Y así. Por eso sus hijos no se han quedado atrás. La colección de la familia se incrementa con lo que ellos hacen desde que tenían siete años. Retablos que representan la venta del dólar, las huelgas que pasan en la televisión. Los rochabuses. Y seguro así van a llegar hasta hacer retablos supersónicos, y los orígenes de Florentino Jiménez, con sus San Marcos, al hombro que vendía a través de todos los pueblos de su provincia, van a quedar bien en el recuerdo.

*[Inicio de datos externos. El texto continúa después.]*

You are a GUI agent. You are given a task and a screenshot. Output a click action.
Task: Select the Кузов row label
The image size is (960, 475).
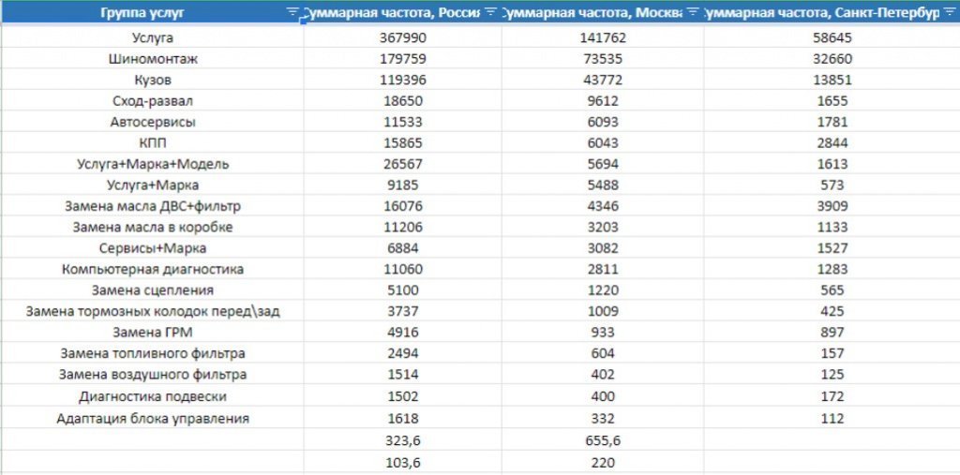click(152, 80)
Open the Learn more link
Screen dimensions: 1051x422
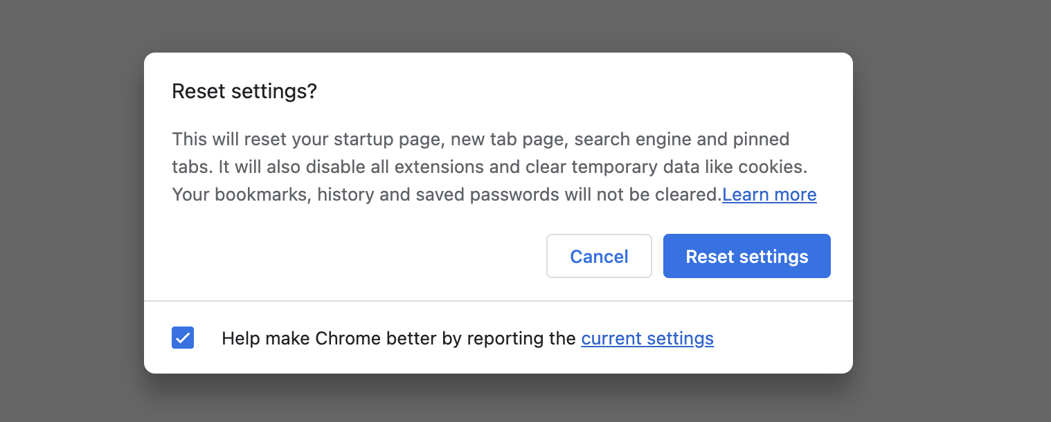click(769, 195)
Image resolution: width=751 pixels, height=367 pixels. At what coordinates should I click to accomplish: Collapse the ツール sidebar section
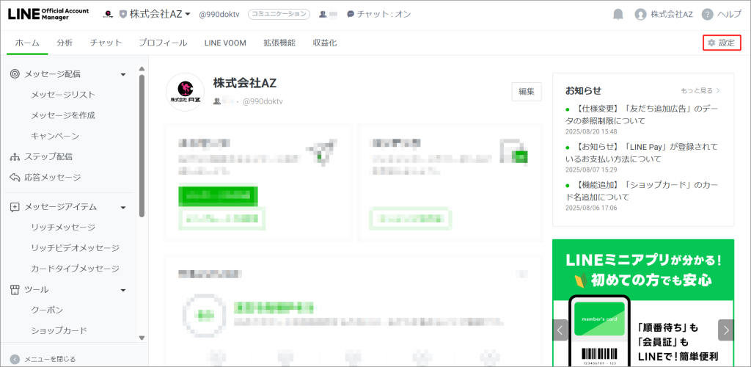tap(123, 290)
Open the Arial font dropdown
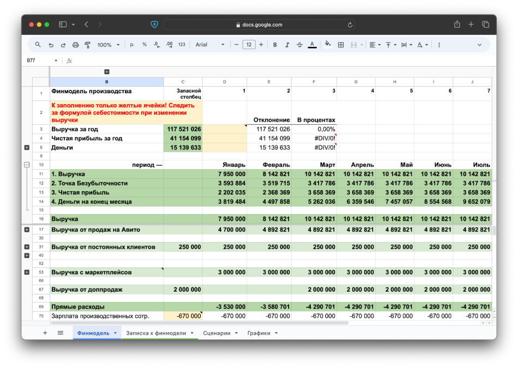 pyautogui.click(x=210, y=45)
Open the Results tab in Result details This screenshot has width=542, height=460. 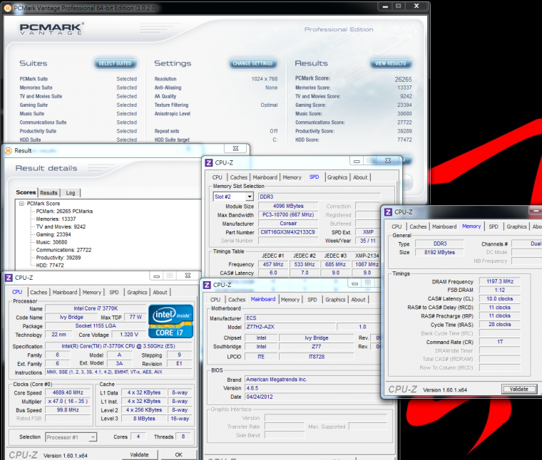tap(49, 192)
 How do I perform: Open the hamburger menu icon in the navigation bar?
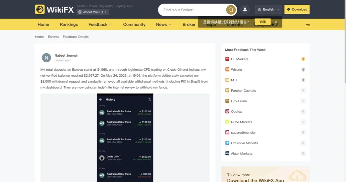coord(308,24)
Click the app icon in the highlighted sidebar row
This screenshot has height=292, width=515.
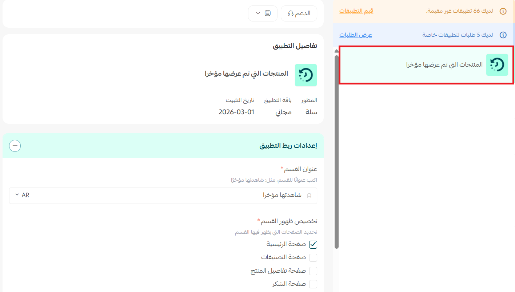tap(497, 65)
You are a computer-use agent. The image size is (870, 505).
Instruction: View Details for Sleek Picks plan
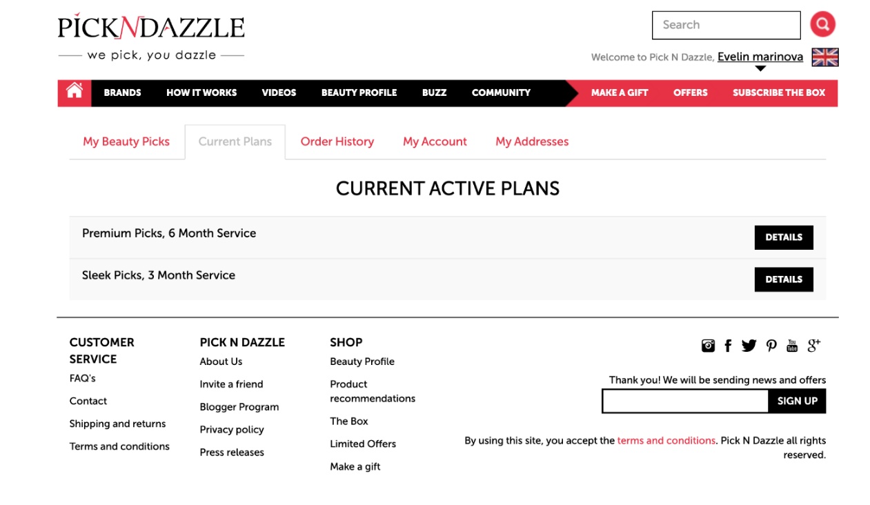784,279
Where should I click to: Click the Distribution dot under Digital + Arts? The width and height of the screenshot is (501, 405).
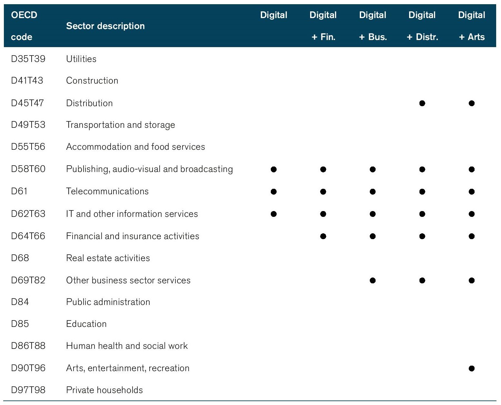pyautogui.click(x=471, y=103)
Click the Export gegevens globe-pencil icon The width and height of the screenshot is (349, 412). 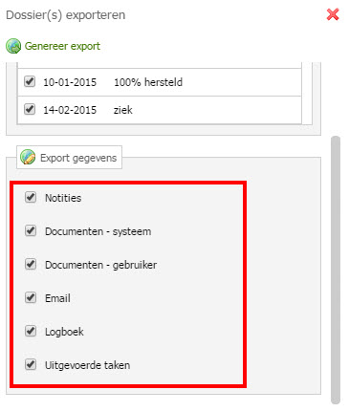(28, 158)
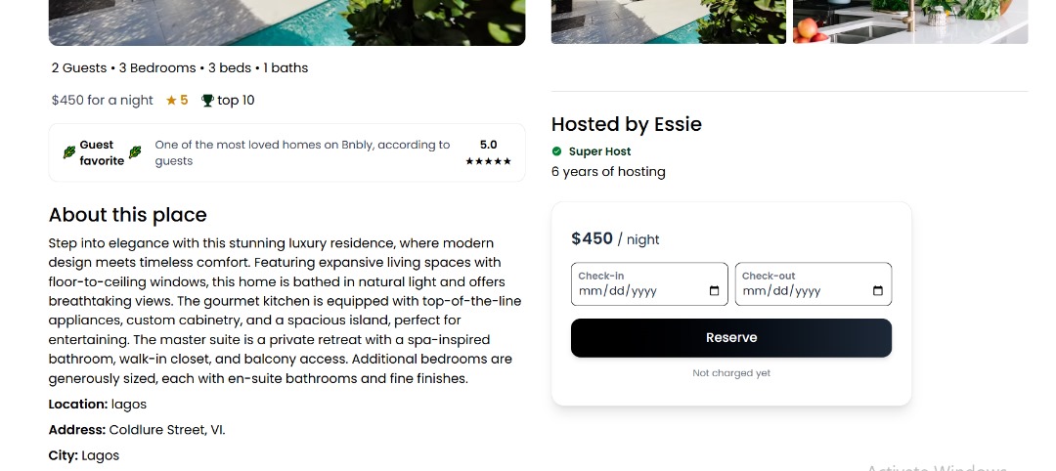Viewport: 1056px width, 471px height.
Task: Open the middle plant photo thumbnail
Action: click(x=669, y=21)
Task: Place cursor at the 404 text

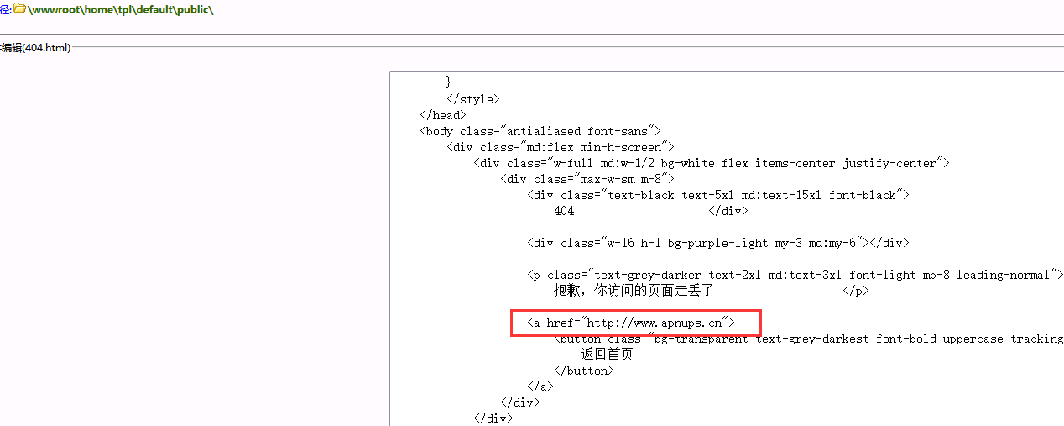Action: coord(564,212)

Tan lejos que solo él, el viejo Florentino, metido ahora en una casa de Mangomarca, en Lima, podrá contarle la verdadera historia a sus nietos, a sus vecinos, a su mujer





Hasta que se le vaya la vida. Junto a su San Marcos. Y tan lejos de su tierra de Alcamenca. Donde no llegan los carros. Sólo los burros. Porque son fuertes. Como ellos. Como lo recuerda ahora el Florentino. Adentro de su casa en el jirón Los Geroglíficos, a la altura de la cuadra quince de la Gran Chimú, volteando a la izquierda como cuatro cuadras. Justo en la entrada a Mangomarca. Y de allí a la derecha. La primera casa. Allí lo encuentran. Está sentado y acordándose de lo que era hace tiempo su San Marcos. Para no olvidarse.